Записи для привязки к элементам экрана
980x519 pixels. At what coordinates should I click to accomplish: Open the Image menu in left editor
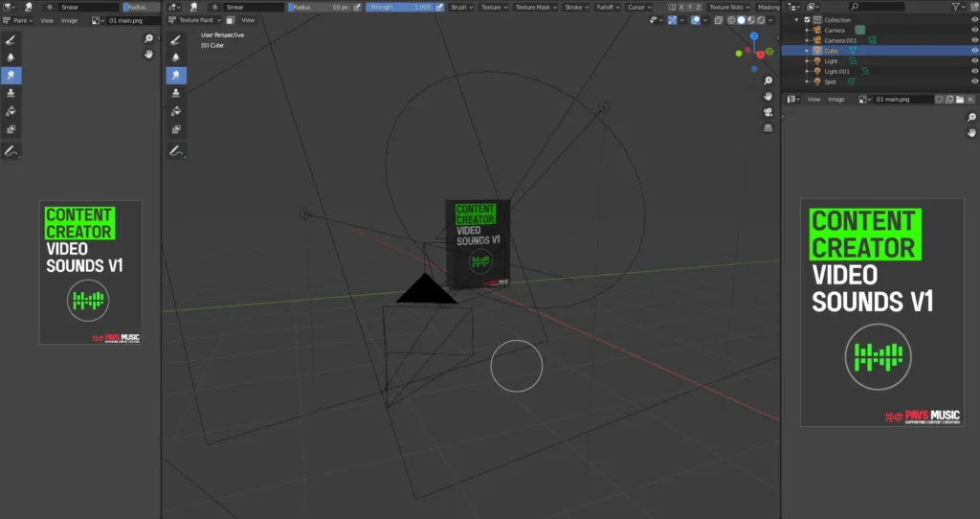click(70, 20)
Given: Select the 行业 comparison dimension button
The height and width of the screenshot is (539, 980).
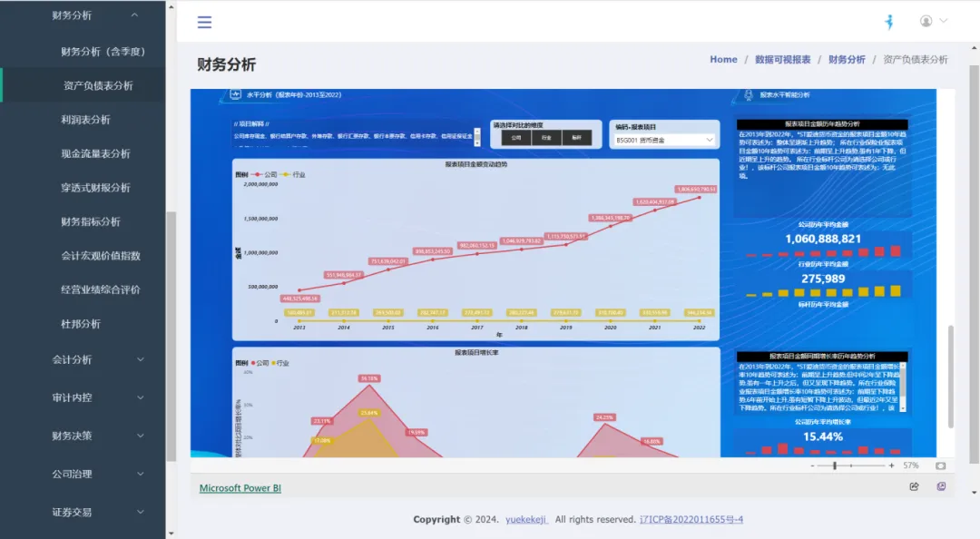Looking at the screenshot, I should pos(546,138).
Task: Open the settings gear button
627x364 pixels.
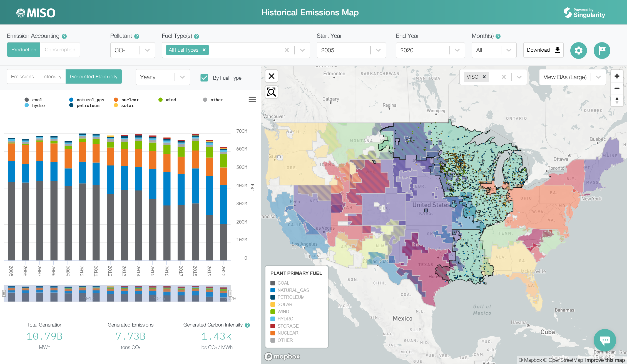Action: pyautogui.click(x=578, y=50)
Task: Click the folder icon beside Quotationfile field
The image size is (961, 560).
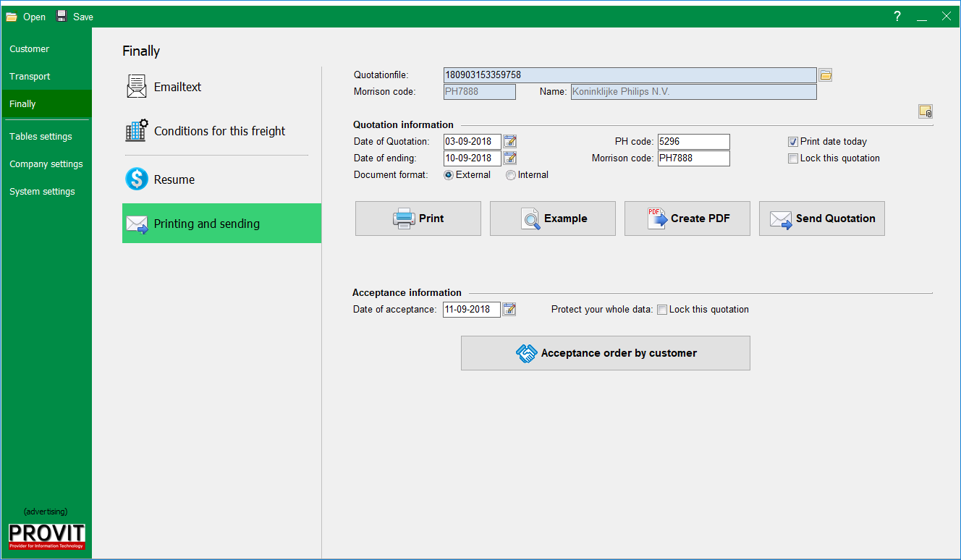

**Суть задания:** Перепишите все записи выше, заменив «Task» на «Instruction» и ничего больше не меняя. Изображения в ответ не включайте.

**Ответ:**
980x519 pixels. At what coordinates should I click to accomplish: Open the Image menu in left editor
click(70, 20)
Given: Select the 行业 comparison dimension button
The height and width of the screenshot is (539, 980).
Looking at the screenshot, I should pos(546,138).
Instruction: Open the settings gear button
627x364 pixels.
Action: pyautogui.click(x=578, y=50)
Instruction: Click the folder icon beside Quotationfile field
The image size is (961, 560).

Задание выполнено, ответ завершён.